>[*] It's possible that the neo-cons assumed that it would be easy to run
>Iraq after the conquest -- oops, I mean "liberation" -- because the
>countries of Eastern Europe were relatively easy to run after the fall of
I have a different take on this. Occupying Iraq really should have been
*relatively* easy (ok, a lot less hard), for a number of reasons. But the
people calling the shots (sorry for the pun) are a extreme group,
inexperienced, and for ideological reasons have isolated themselves - even
from the vast U.S., Iraqi, and international apparatuses who would pretty
much readily do it for them.
Iraq had some unique advantages for the U.S. government - more advantages
than practically any country in the world (which is why they chose
Iraq). Only a handful of countries could provide that much revenue/per
person to an occupying power. No other country could provide both the
money and the human resource base. The U.S. succeeds a widely detested
dictatorship in a largely apolitical un-mobilized climate after a decade of
sanctions. Guerrilla groups can not survive in numbers in the countryside
and the neighboring countries hated the regime and would be willing to stay
out of the conflict (for now and under the right conditions). The Kurdish
part of the country was already largely 'handled'.
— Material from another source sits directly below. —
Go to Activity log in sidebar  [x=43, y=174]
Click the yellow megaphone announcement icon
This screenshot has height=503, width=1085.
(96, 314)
The U.S. needed to make compromises - BUT with groups that were ready to do
it. International elites required some slice of the pie and minor seats at
the table. Many, Iraqi Sunni Bathists and many of their guerilla
supporters in the small units now active) could likewise be accommodated IF
they believe there is some role for their class via control/sale of the
state mechanisms they built (they mostly do not come from the traditional
wealthy families or the tribal elite). Something like the Soviet
transition would have been fine by them. Admittedly, the Shiites require
some very subtile accommodations (but again there is LOTS of resources to
do it with and they have gotten very little in the past).
The Eastern Europe transition used multinational institutions that ensured
a big place for the Europeans and even sought a place for the Japanese in
the Soviet Far East. It brought in a lot of technical people who "know"
how to do these things. It readily sought to buy out the existing national
elite classes and groups and offer them a personal future. This model was
rejected by the Bush administration (for now) and explains a good part (not
all) of the problems.
The contrast does also tell us about the future model this crowd hopes to
promote. But I also wonder (with the Presidential election looming)
whether the U.S. won't soften its line.